Give back all of the data exactly. Leave nothing out.

☆ ☆ ☆ ☆ ☆ ☆ ☆

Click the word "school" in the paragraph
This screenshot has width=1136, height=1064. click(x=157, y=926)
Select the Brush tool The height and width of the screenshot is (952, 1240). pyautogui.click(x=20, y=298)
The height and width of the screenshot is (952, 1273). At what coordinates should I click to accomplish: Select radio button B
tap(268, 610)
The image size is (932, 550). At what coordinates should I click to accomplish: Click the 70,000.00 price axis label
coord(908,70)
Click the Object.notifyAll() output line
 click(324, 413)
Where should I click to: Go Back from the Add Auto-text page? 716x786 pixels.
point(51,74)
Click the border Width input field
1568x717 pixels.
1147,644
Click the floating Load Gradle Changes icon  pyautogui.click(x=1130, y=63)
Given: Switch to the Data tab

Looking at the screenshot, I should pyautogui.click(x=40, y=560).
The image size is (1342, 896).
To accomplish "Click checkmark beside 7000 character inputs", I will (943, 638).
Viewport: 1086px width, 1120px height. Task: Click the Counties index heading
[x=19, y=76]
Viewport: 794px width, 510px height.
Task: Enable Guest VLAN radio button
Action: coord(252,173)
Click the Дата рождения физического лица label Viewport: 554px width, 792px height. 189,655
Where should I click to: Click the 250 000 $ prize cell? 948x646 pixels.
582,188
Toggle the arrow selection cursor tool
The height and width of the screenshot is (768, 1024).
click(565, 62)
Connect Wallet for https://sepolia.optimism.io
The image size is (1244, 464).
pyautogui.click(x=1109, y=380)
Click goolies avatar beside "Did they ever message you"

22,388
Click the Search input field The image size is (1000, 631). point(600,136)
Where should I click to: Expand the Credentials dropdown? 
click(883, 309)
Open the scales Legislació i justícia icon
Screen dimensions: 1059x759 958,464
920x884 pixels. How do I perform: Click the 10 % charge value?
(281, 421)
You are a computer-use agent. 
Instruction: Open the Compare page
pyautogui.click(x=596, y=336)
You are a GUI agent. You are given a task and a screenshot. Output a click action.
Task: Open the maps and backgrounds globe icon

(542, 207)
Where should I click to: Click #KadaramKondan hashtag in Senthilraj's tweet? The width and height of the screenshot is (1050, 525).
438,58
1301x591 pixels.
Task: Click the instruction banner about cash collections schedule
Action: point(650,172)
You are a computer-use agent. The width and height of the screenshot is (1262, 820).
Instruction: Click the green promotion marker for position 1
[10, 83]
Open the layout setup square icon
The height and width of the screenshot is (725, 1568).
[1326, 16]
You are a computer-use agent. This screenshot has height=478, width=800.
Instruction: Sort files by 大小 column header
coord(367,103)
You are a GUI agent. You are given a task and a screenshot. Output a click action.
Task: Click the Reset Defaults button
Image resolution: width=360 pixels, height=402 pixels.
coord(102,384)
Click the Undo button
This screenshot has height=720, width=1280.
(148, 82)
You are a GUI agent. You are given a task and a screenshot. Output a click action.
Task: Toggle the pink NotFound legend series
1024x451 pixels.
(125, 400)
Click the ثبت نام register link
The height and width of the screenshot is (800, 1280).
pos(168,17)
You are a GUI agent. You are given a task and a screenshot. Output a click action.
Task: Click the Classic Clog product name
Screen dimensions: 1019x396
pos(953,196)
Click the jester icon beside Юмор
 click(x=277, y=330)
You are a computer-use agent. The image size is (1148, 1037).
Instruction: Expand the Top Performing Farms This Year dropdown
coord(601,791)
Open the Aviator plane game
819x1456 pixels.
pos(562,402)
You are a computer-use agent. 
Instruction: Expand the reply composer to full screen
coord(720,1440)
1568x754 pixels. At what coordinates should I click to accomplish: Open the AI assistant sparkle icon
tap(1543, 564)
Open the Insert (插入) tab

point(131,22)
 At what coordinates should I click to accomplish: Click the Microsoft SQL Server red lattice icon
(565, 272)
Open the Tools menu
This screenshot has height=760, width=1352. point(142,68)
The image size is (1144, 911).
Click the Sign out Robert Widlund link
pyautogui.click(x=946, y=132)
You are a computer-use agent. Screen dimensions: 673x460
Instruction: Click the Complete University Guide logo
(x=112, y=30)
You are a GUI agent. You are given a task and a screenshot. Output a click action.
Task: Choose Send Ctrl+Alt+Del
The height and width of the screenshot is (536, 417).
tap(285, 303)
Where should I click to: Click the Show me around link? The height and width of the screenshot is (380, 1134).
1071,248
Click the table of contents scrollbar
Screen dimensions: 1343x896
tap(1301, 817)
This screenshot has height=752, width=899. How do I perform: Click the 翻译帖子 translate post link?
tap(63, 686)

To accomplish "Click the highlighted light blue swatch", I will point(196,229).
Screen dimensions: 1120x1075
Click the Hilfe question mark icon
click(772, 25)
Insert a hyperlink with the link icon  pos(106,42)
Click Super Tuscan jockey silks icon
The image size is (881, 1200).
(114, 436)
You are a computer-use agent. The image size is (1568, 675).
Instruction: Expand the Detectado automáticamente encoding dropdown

☆ ☆ ☆ ☆ ☆ ☆ ☆

▶ [ANSWER BOX]
Click the word "school" in the paragraph
This screenshot has width=1136, height=1064. click(x=157, y=926)
Select the Brush tool The height and width of the screenshot is (952, 1240). pyautogui.click(x=20, y=298)
The height and width of the screenshot is (952, 1273). At what coordinates should I click to accomplish: Select radio button B
tap(268, 610)
The image size is (932, 550). At what coordinates should I click to accomplish: Click the 70,000.00 price axis label
coord(908,70)
Click the Object.notifyAll() output line
 click(324, 413)
Where should I click to: Go Back from the Add Auto-text page? 716x786 pixels.
point(51,74)
Click the border Width input field
1568x717 pixels.
1147,644
Click the floating Load Gradle Changes icon  pyautogui.click(x=1130, y=63)
Given: Switch to the Data tab

Looking at the screenshot, I should pyautogui.click(x=40, y=560).
The image size is (1342, 896).
To accomplish "Click checkmark beside 7000 character inputs", I will (943, 638).
Viewport: 1086px width, 1120px height. Task: Click the Counties index heading
[x=19, y=76]
Viewport: 794px width, 510px height.
Task: Enable Guest VLAN radio button
Action: coord(252,173)
Click the Дата рождения физического лица label Viewport: 554px width, 792px height. 189,655
Where should I click to: Click the 250 000 $ prize cell? 948x646 pixels.
582,188
Toggle the arrow selection cursor tool
The height and width of the screenshot is (768, 1024).
click(565, 62)
Connect Wallet for https://sepolia.optimism.io
The image size is (1244, 464).
pyautogui.click(x=1109, y=380)
Click goolies avatar beside "Did they ever message you"

22,388
Click the Search input field The image size is (1000, 631). point(600,136)
Where should I click to: Expand the Credentials dropdown? 
click(883, 309)
Open the scales Legislació i justícia icon
Screen dimensions: 1059x759 958,464
920x884 pixels. How do I perform: Click the 10 % charge value?
(281, 421)
You are a computer-use agent. 
Instruction: Open the Compare page
pyautogui.click(x=596, y=336)
You are a GUI agent. You are given a task and a screenshot. Output a click action.
Task: Open the maps and backgrounds globe icon

(542, 207)
Where should I click to: Click #KadaramKondan hashtag in Senthilraj's tweet? The width and height of the screenshot is (1050, 525).
438,58
1301x591 pixels.
Task: Click the instruction banner about cash collections schedule
Action: point(650,172)
You are a computer-use agent. The width and height of the screenshot is (1262, 820).
Instruction: Click the green promotion marker for position 1
[10, 83]
Open the layout setup square icon
The height and width of the screenshot is (725, 1568).
[1326, 16]
You are a computer-use agent. This screenshot has height=478, width=800.
Instruction: Sort files by 大小 column header
coord(367,103)
You are a GUI agent. You are given a task and a screenshot. Output a click action.
Task: Click the Reset Defaults button
Image resolution: width=360 pixels, height=402 pixels.
coord(102,384)
Click the Undo button
This screenshot has height=720, width=1280.
(148, 82)
You are a GUI agent. You are given a task and a screenshot. Output a click action.
Task: Toggle the pink NotFound legend series
1024x451 pixels.
(125, 400)
Click the ثبت نام register link
The height and width of the screenshot is (800, 1280).
pos(168,17)
You are a GUI agent. You are given a task and a screenshot. Output a click action.
Task: Click the Classic Clog product name
Screen dimensions: 1019x396
pos(953,196)
Click the jester icon beside Юмор
 click(x=277, y=330)
You are a computer-use agent. The image size is (1148, 1037).
Instruction: Expand the Top Performing Farms This Year dropdown
coord(601,791)
Open the Aviator plane game
819x1456 pixels.
pos(562,402)
You are a computer-use agent. 
Instruction: Expand the reply composer to full screen
coord(720,1440)
1568x754 pixels. At what coordinates should I click to accomplish: Open the AI assistant sparkle icon
tap(1543, 564)
Open the Insert (插入) tab

point(131,22)
 At what coordinates should I click to accomplish: Click the Microsoft SQL Server red lattice icon
(565, 272)
Open the Tools menu
This screenshot has height=760, width=1352. point(142,68)
The image size is (1144, 911).
Click the Sign out Robert Widlund link
pyautogui.click(x=946, y=132)
You are a computer-use agent. Screen dimensions: 673x460
Instruction: Click the Complete University Guide logo
(x=112, y=30)
You are a GUI agent. You are given a task and a screenshot. Output a click action.
Task: Choose Send Ctrl+Alt+Del
The height and width of the screenshot is (536, 417).
tap(285, 303)
Where should I click to: Click the Show me around link? The height and width of the screenshot is (380, 1134).
1071,248
Click the table of contents scrollbar
Screen dimensions: 1343x896
tap(1301, 817)
This screenshot has height=752, width=899. How do I perform: Click the 翻译帖子 translate post link?
tap(63, 686)

To accomplish "Click the highlighted light blue swatch", I will point(196,229).
Screen dimensions: 1120x1075
Click the Hilfe question mark icon
click(772, 25)
Insert a hyperlink with the link icon  pos(106,42)
Click Super Tuscan jockey silks icon
The image size is (881, 1200).
(114, 436)
You are a computer-use agent. The image size is (1568, 675).
Instruction: Expand the Detectado automáticamente encoding dropdown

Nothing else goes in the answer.